# Request 1
Change "raise" to "increase" in the portion of the Social Security passage between "The numbers tell" and "long you live.", inclusive, and give that portion with the change made.

Usually, that means taking those payments either at their full retirement age or at age 70, when Social Security payouts are the highest.

The numbers tell the story. If you opt to take Social Security payments at age 62, you can expect your Social Security payments to be 30% less than they would be if you waited until your full retirement age. Additionally, any cost-of-living adjustments will be lower if you claim benefits at age 62.

In fact, for every year you wait to take Social Security benefits, you earn an 8% raise in your benefits. That could easily translate into 24% higher monthly payments by waiting to cash out at age 70. In many cases, that could mean $100,000 or even $200,000 in additional Social Security payments over the course of your retirement, depending on how long you live.

Consequently, waiting longer to tap Social Security makes sense for people with good health prospects – if they can fill the “cash gap” left by delaying Social Security and taking out money they otherwise could have had.

That’s where income annuities can save the day. “Income annuities are an investment that guarantees a stream of income,” says Elle Switzer, director of annuity product management at CUNA Mutual Group. “There are different types of income annuities – some that guarantee payments for a defined period of time and some that guarantee payments for as long as the person lives.”

As income annuities guarantee payments for a defined period of time – what the insurance industry calls “period-certain annuities” or “period-certain income annuities” – that’s where the Social Security delay gap can be filled. “In this scenario, the investor can select the number of months or years they want to receive payments, and those payments will be made for that period of time,” she says.

In doing so, income annuities essentially buy time between ages 62 and ages 67 to 70 by providing cash until Social Security payments eventually kick in. Before investing in income annuities, get to know what they are in greater detail, how they work and how the pros and cons play out.

Why Buy an Income Annuity?

With income annuities, payments can come in the form of a guaranteed dollar amount or variable payments that fluctuate over the payment period.

“In essence, this creates a paycheck-like experience for retirees, which simulates what most people are accustomed to when they were working full time,” says Jonathan Lakin, senior investment consultant at Mercer, a New York City-based investment consulting firm.

There are abundant reasons retirees and near-retirees would want an income annuity. “The most frequent reason for using income annuities that we see is to receive a consistent monthly income stream that will be guaranteed for life,” Lakin notes. “This can ease an individual’s concern about outliving their retirement savings. Paired with Social Security, income annuities can be used to help pay for essential expenses throughout retirement.”

Pros and Cons of Income Annuities

The most compelling feature of income annuities is the income guarantee. “Income annuities are a great choice for ensuring basic income needs (housing, food, utilities, etc.) are covered,” Switzer says.

A common concern is that income annuities lack liquidity since an individual generally can't access the lump sum of money invested in the annuity. “However, true liquidity is sometimes defined as the money remaining after meeting basic income needs,” Switzer adds. “In other words, assets are not truly liquid if they need to be set aside to meet future basic income needs.”

“In this sense, using an income annuity to cover basic income needs not only guarantees the investor won’t run out of money, it also frees up any remaining truly liquid assets to be used for flexible spending or building a financial legacy,” Switzer adds.

On the downside, when purchasing an income annuity, an individual may have to commit a large portion of their retirement savings to get the guaranteed income stream desired. “That means the savings used to purchase an income annuity will provide no potential for future growth that could come if the individual’s savings had stayed invested,” Lakin says. “There can also be fees charged by insurance companies to cancel an income annuity.”

# Data supplied
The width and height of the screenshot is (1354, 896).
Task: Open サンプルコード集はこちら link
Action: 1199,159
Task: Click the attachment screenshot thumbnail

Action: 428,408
==
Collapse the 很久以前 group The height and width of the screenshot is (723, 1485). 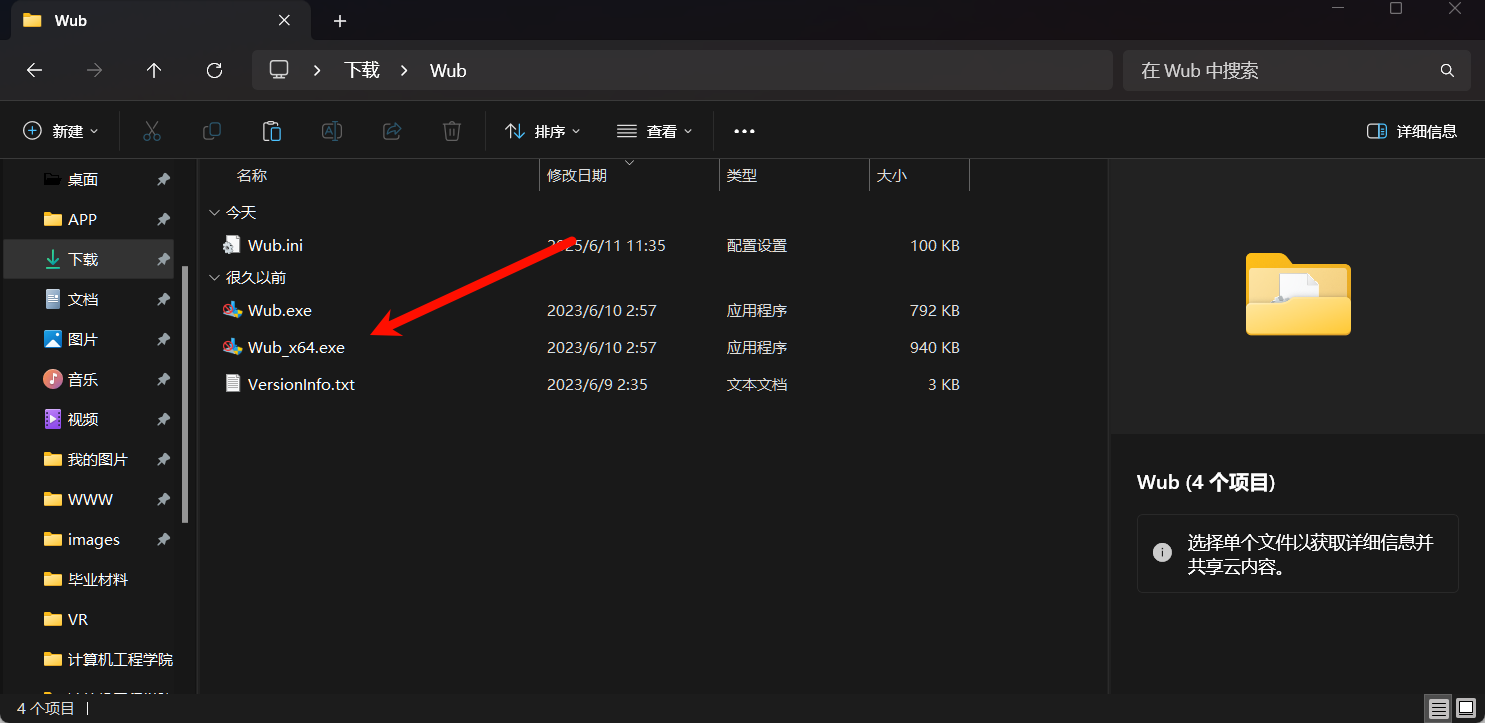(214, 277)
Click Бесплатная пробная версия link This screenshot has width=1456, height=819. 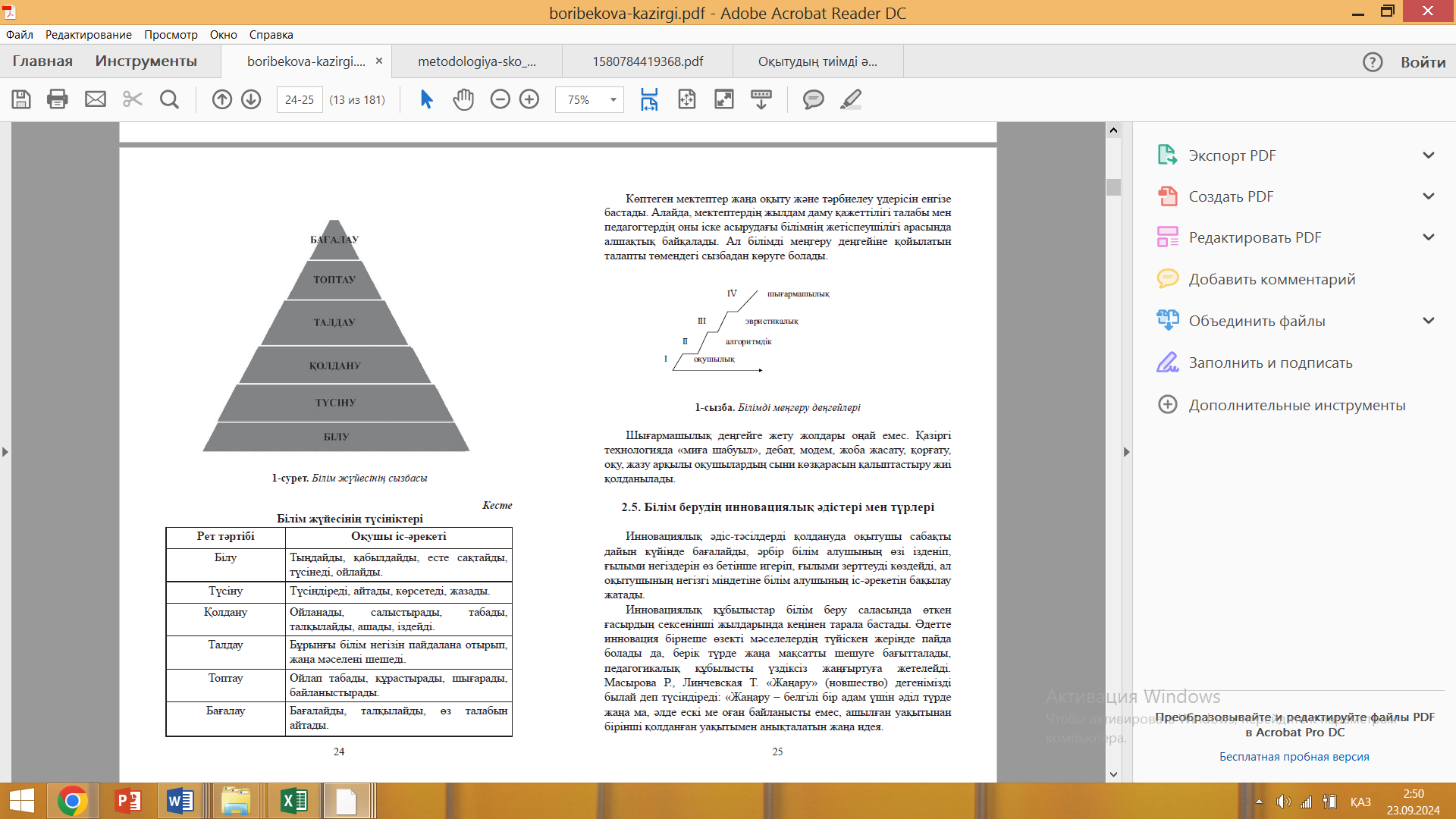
---
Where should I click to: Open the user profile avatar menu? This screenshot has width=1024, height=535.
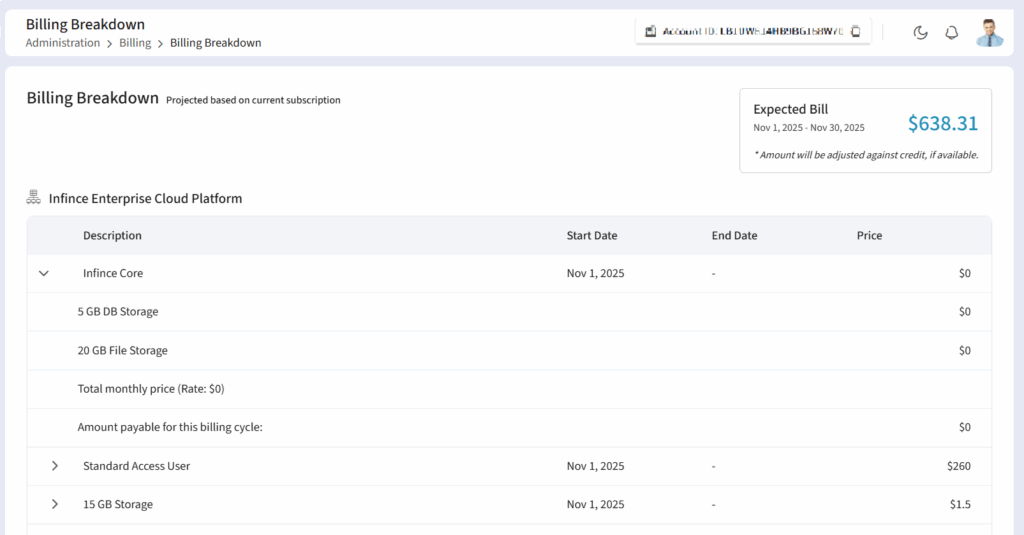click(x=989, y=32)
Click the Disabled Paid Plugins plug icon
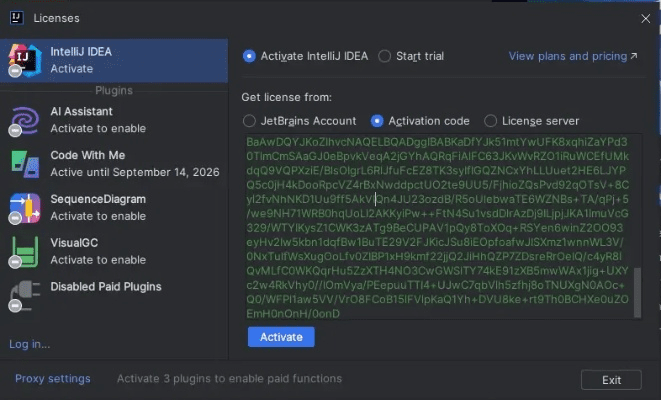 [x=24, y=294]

# Request 2
Reproduce verbatim the lines of the listing between the lines holding "Task: Click the" and "Action: 428,408", inclusive.

# Answer 1
The numbers tell the story. If you opt to take Social Security payments at age 62, you can expect your Social Security payments to be 30% less than they would be if you waited until your full retirement age. Additionally, any cost-of-living adjustments will be lower if you claim benefits at age 62.

In fact, for every year you wait to take Social Security benefits, you earn an 8% increase in your benefits. That could easily translate into 24% higher monthly payments by waiting to cash out at age 70. In many cases, that could mean $100,000 or even $200,000 in additional Social Security payments over the course of your retirement, depending on how long you live.

# Answer 2
Task: Click the attachment screenshot thumbnail

Action: 428,408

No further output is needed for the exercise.